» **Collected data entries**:
=-=-=
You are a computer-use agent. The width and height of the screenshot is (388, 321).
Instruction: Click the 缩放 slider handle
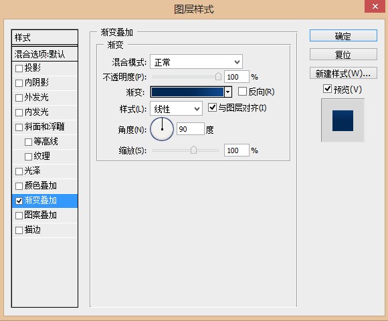pos(193,150)
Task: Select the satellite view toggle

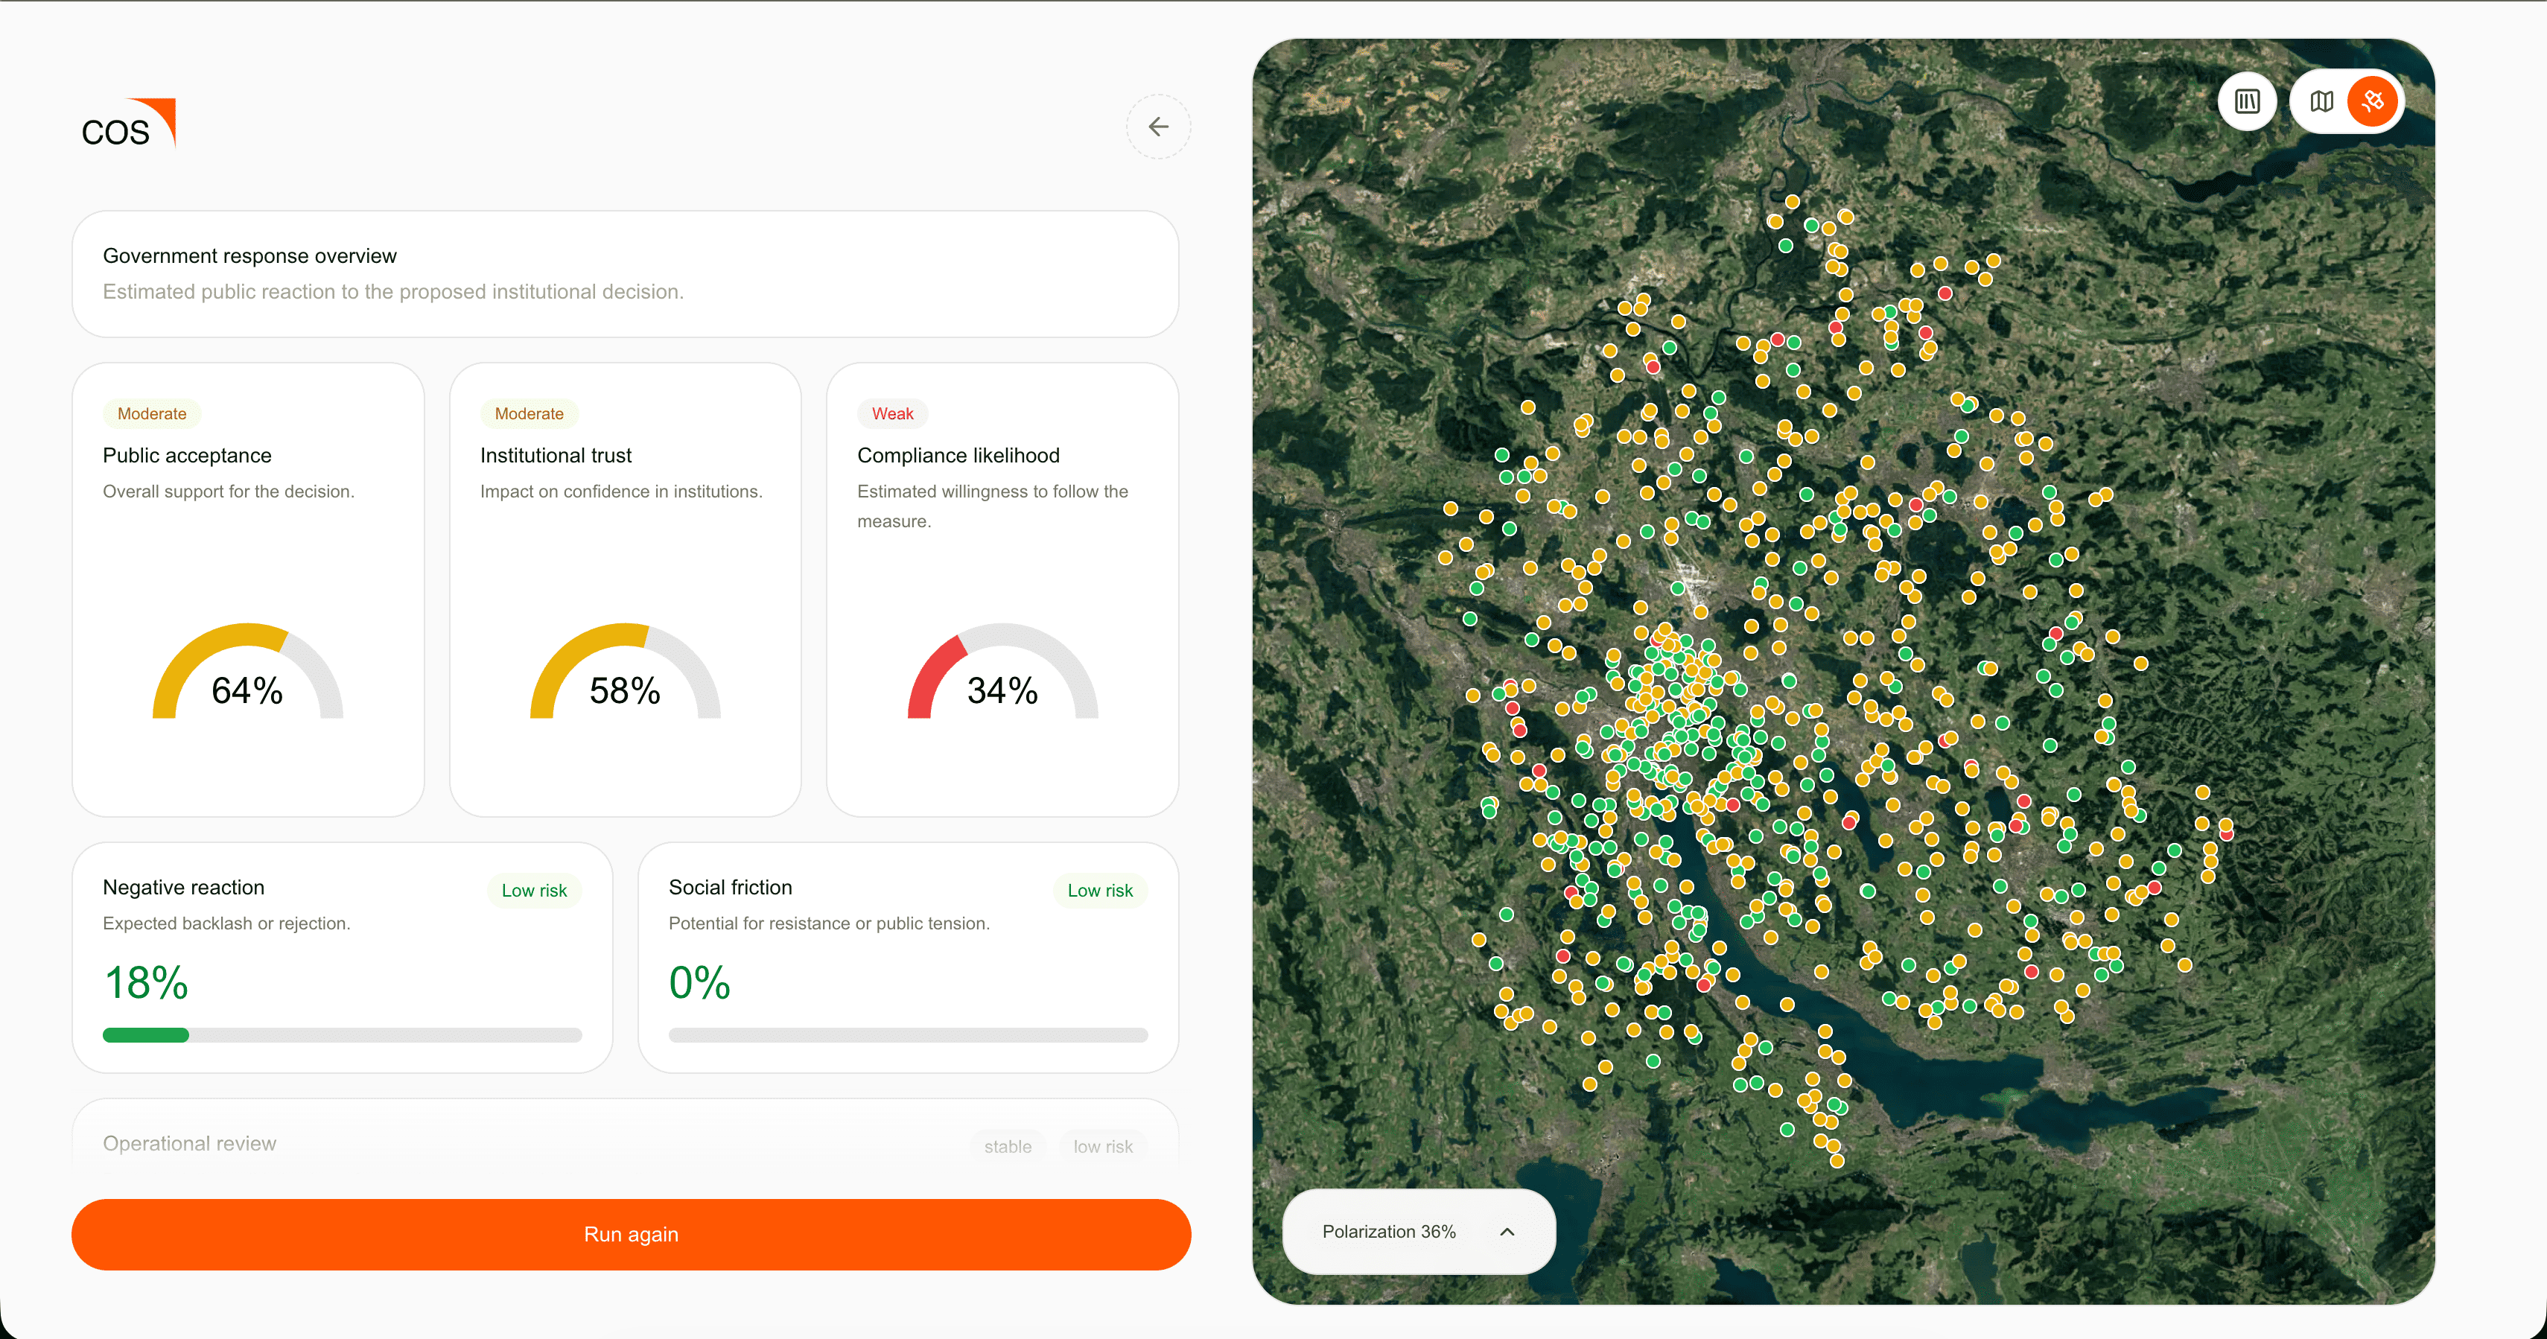Action: pyautogui.click(x=2372, y=101)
=-=-=
» **Problem to work on**: Drop the images, then copy the data exactly.

» **Solution to this task**:
You are a computer-use agent. The width and height of the screenshot is (388, 321).
Instruction: Click the 缩放 slider handle
pos(193,150)
Task: Select the satellite view toggle

Action: pyautogui.click(x=2372, y=101)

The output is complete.